Google has released document previews for mobile, after they had been available on the web for a while. When you hover over a link in the editors, you see a preview. Big thing, you say? You wait!
In the editors (Docs, Sheets, Slides), whenever hover over a link, you will now see more information about the linked content without having to open it.
If you link to another Google file (Docs, Sheets, Slides, Drawing, Jamboard), you will see a preview. If you are in Google Docs and preview a link to another Google Docs file, you can actually see a floating window you can move around.
Links to Office files are supported, too, as long as they are stored on Drive, as are PDFs. More files may be supported. Forms and Sites are not supported.
Pro tip: Pasting a link and then clicking "Replace URL with its title" saves you extra clicks!
Welll, these are my favorites (forwarding Chat messages, anybody?). It touches all services. It integrates the services. It reveals a bit about where G Suite is going (in the right direction!). It is immediately useful in half a dozen ways and you probably find more.
Document previews make creating and maintaining link collections in any of the three editors very easy.
Document previews make creating and maintaining link collections in any of the three editors very easy. An example can be found in the idea for a daily log, using Docs.
Besides a pretty thumbnail, the window shows you the title, the owner and when the document was last updated. This is efficient when monitoring link collections or single, important documents you use in your content.
URLs contain long codes so that they cannot be guessed. It is easy to insert the wrong URL, or the same URL twice. Thanks to the preview function, you can check your own work without opening every single link again.

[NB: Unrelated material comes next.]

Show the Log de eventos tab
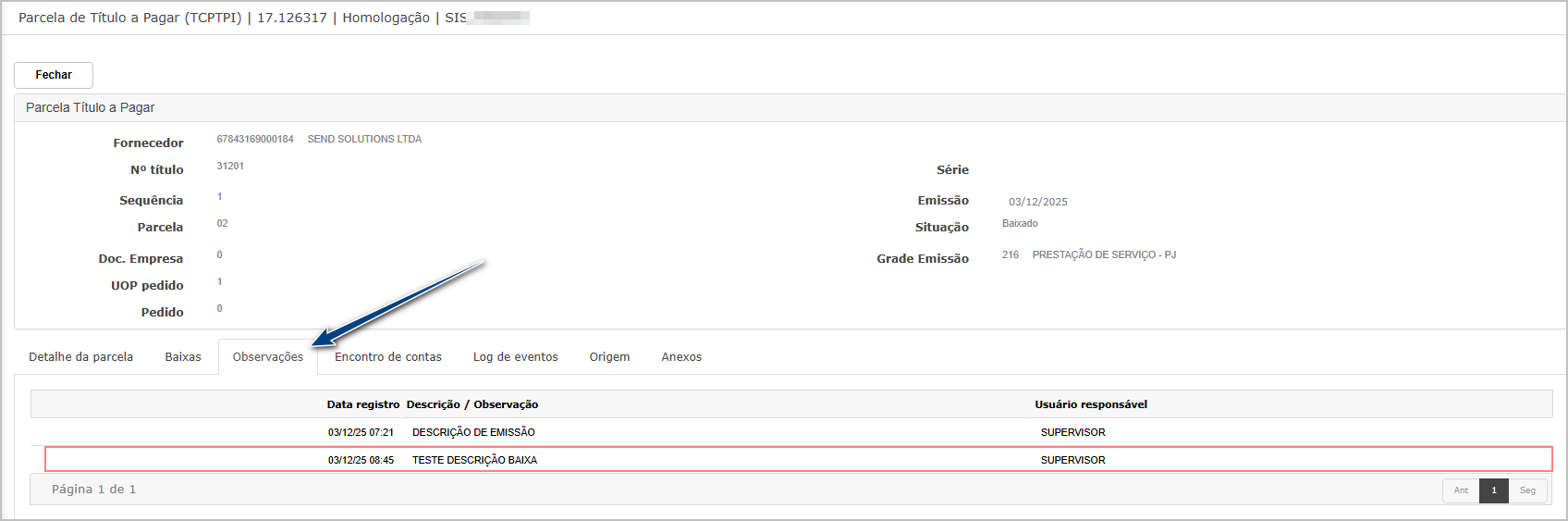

By selecting the right title and the right thumbnail, you can open the right document no matter what the link's title says. In the case of Docs, you can even read the linked Document without opening the link.
You could already refer to every item in G Suite using links - and also to other items, stored in different systems or on websites. It did not make much of a difference where an item was stored.
This update subtly introduces a rift. Links to files stored on Drive will be first class links, "smart links". Everything else will be "dumb links" because Drive cannot look into them*. If you paste a link to a document on a file server, on your learning platform, on a website, it will be the same old jumble of characters - no preview, no last updated date, nothing.
This update is all about dropping the ball less: Collections of links will work better when everything is in Drive. For an ideal user experience, both your collection of links and the content you are pointing to would ideally reside on Drive.
People may notice that some links will look much poorer than others and, when clicked, take the team out of the whole collaboration experience. Those files may then get uploaded into Drive, instead of lingering on local servers.
I hope you liked the musing on a seemingly insignificant feature - there is always more than meets the eye, especially for G Suite-wide changes such as these, no matter how small and simple they look on the surface. And still, the most important thing is that they are useful, which I am sure they are. I cannot live without this feature anymore. Thank you for reading!